The main function part of the program first loads the model, then creates a Qt application and main window, and instantiates the Ui_MainWindow class as a ui object. Finally starts the application's event loop.

The function of the entire program is to select the input file in the graphical interface, and then click the Start Recognition button. The program will call the target detection function to perform target detection on the input file, and display the detection results on the interface.

5.2 models\common.py
class SwinTransformerBlock(nn.Module):
    def __init__(self, c1, c2, num_heads, num_layers, window_size=8):
        super().__init__()
        self.conv = None
        if c1 != c2:
            self.conv = Conv(c1, c2)

        # remove input_resolution
        self.blocks = nn.Sequential(*[SwinTransformerLayer(dim=c2, num_heads=num_heads, window_size=window_size,
                                 shift_size=0 if (i % 2 == 0) else window_size // 2) for i in range(num_layers)])

    def forward(self, x):
        if self.conv is not None:
            x = self.conv(x)
        x = self.blocks(x)
        return x
class WindowAttention(nn.Module):

    def __init__(self, dim, window_size, num_heads, qkv_bias=True, qk_scale=None, attn_drop=0., proj_drop=0.):

        super().__init__()
        self.dim = dim
        self.window_size = window_size  # Wh, Ww
        self.num_heads = num_heads
        head_dim = dim // num_heads
        self.scale = qk_scale or head_dim ** -0.5

        # define a parameter table of relative position bias
        self.relative_position_bias_table = nn.Parameter(
            torch.zeros((2 * window_size[0] - 1) * (2 * window_size[1] - 1), num_heads))  # 2*Wh-1 * 2*Ww-1, nH

        # get pair-wise relative position index for each token inside the window
        coords_h = torch.arange(self.window_size[0])
        coords_w = torch.arange(self.window_size[1])
        coords = torch.stack(torch.meshgrid([coords_h, coords_w]))  # 2, Wh, Ww
        coords_flatten = torch.flatten(coords, 1)  # 2, Wh*Ww
        relative_coords = coords_flatten[:, :, None] - coords_flatten[:, None, :]  # 2, Wh*Ww, Wh*Ww
        relative_coords = relative_coords.permute(1, 2, 0).contiguous()  # Wh*Ww, Wh*Ww, 2
        relative_coords[:, :, 0] += self.window_size[0] - 1  # shift to start from 0
        relative_coords[:, :, 1] += self.window_size[1] - 1
        relative_coords[:, :, 0] *= 2 * self.window_size[1] - 1
        relative_position_index = relative_coords.sum(-1)  # Wh*Ww, Wh*Ww
        self.register_buffer("relative_position_index", relative_position_index)
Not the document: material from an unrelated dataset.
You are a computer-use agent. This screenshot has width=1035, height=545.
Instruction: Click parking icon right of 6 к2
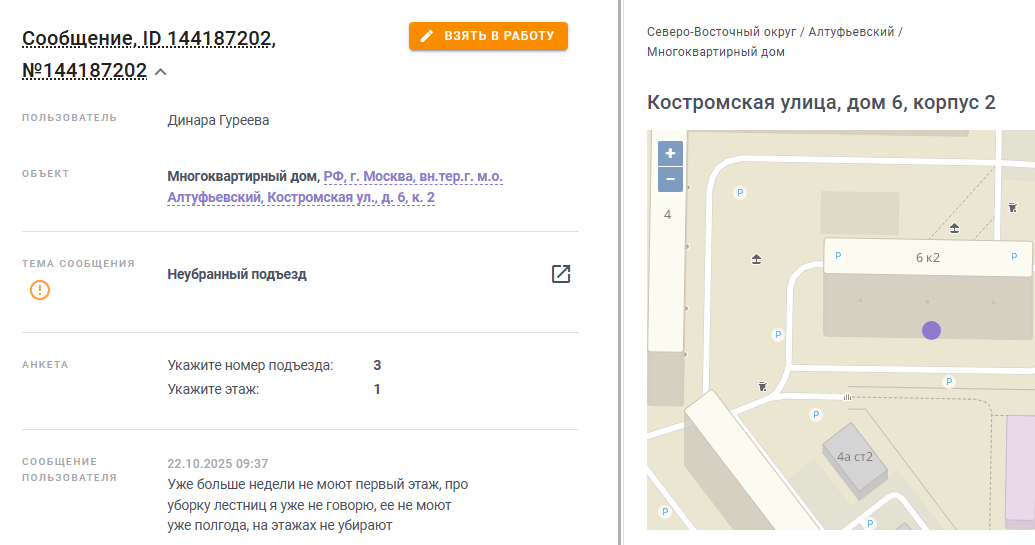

        self.qkv = nn.Linear(dim, dim * 3, bias=qkv_bias)
        self.attn_drop = nn.Dropout(attn_drop)
        self.proj = nn.Linear(dim, dim)
        self.proj_drop = nn.Dropout(proj_drop)

        nn.init.normal_(self.relative_position_bias_table, std=.02)
        self.softmax = nn.Softmax(dim=-1)

    def forward(self, x, mask=None):

        B_, N, C = x.shape
        qkv = self.qkv(x).reshape(B_, N, 3, self.num_heads, C // self.num_heads).permute(2, 0, 3, 1, 4)
        q, k, v = qkv[0], qkv[1], qkv[2]  # make torchscript happy (cannot use tensor as tuple)

        q = q * self.scale
        attn = (q @ k.transpose(-2, -1))

        relative_position_bias = self.relative_position_bias_table[self.relative_position_index.view(-1)].view(
            self.window_size[0] * self.window_size[1], self.window_size[0] * self.window_size[1], -1)  # Wh*Ww,Wh*Ww,nH
        relative_position_bias = relative_position_bias.permute(2, 0, 1).contiguous()  # nH, Wh*Ww, Wh*Ww
        attn = attn + relative_position_bias.unsqueeze(0)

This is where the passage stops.